Time series
Limited access
What a time series is
A time series turns the stream of values a device sends into a table of rows over time: one row per device per time period, with each column holding a value aggregated over that period.
Ask for the average temperature per hour of ten thousand devices for the last month. Over data points that is millions of raw values to fetch and aggregate yourself. Over a time series it is already computed — the engine aggregated each hour as the data arrived.
That is the trade: you declare up front what you want aggregated and how, and in exchange the query is cheap.
Time buckets
The aggregation period is called a time bucket, and two fields define it:
| Field | Meaning |
|---|---|
origin |
The starting date of the time series |
timeBucket |
The length of each period in seconds, counted from origin |
With an origin of 2022-01-01T00:00:00.000Z and a one hour bucket, the first period runs from
2022-01-01T00:00:00.001Z to 2022-01-01T01:00:00.000Z, the second from 2022-01-01T01:00:00.001Z to
2022-01-01T02:00:00.000Z, and so on:
Setting timeBucket to 0 seconds switches the engine into a different mode, storing every value instead
of aggregating:
- With only context columns defined, one record is saved per event received, and only when a column value actually changed — so you get a change log over time.

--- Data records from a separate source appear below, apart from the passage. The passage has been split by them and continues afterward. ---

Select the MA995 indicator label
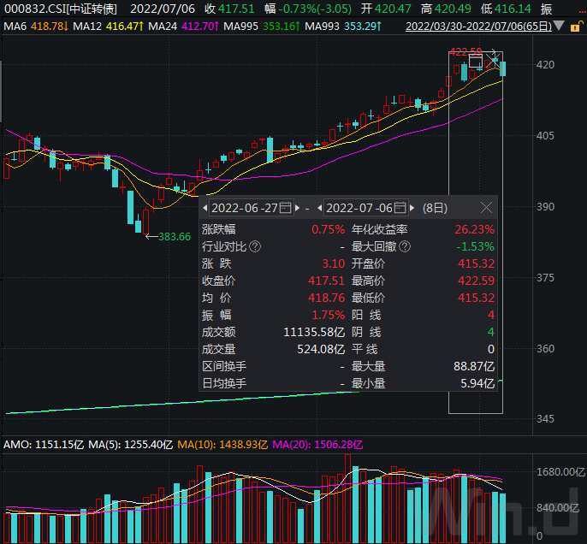 pyautogui.click(x=240, y=27)
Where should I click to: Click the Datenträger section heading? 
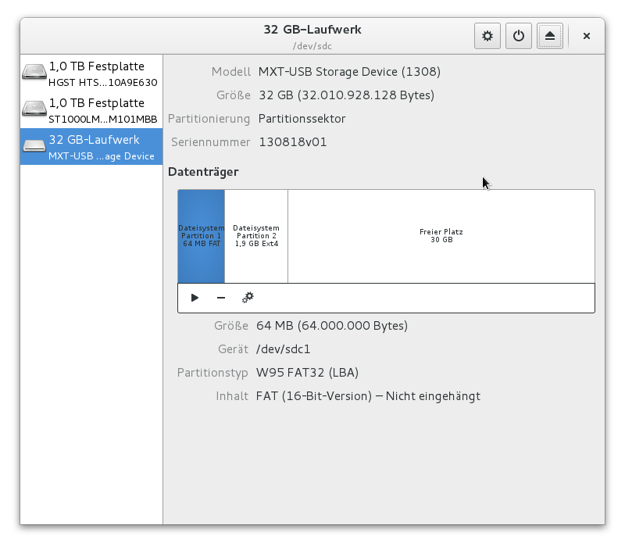tap(203, 171)
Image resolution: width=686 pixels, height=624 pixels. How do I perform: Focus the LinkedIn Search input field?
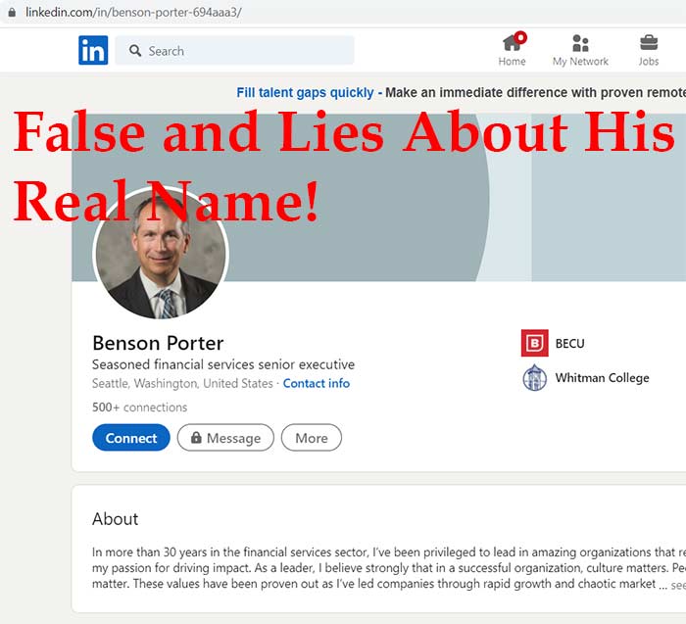[245, 51]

- With aggregated columns defined, data is grouped by the
atfield of the incoming data points, and the aggregation function is applied when a new event arrives with the sameat.
Which store do I want?
| Time series | Data points | Data sets | |
|---|---|---|---|
| Holds | Values aggregated per period | Every raw value | Latest values, flat table |
| Rows | One per device per bucket | One per measurement | One per device |
| Aggregation | Computed on ingestion | You compute it | None |
| Best for | Trends and history at scale | Auditing exact readings | Exports and tabular views |
The two halves of the API
Defining a time series is administration: you declare the columns, their aggregation functions, the bucket length and the retention. Done once, usually by an administrator.
Querying a time series is what applications do every day: POST a filter and read rows
back, as JSON or CSV.
The aggregation functions available to columns come from the time series functions catalog, which also lets you register your own.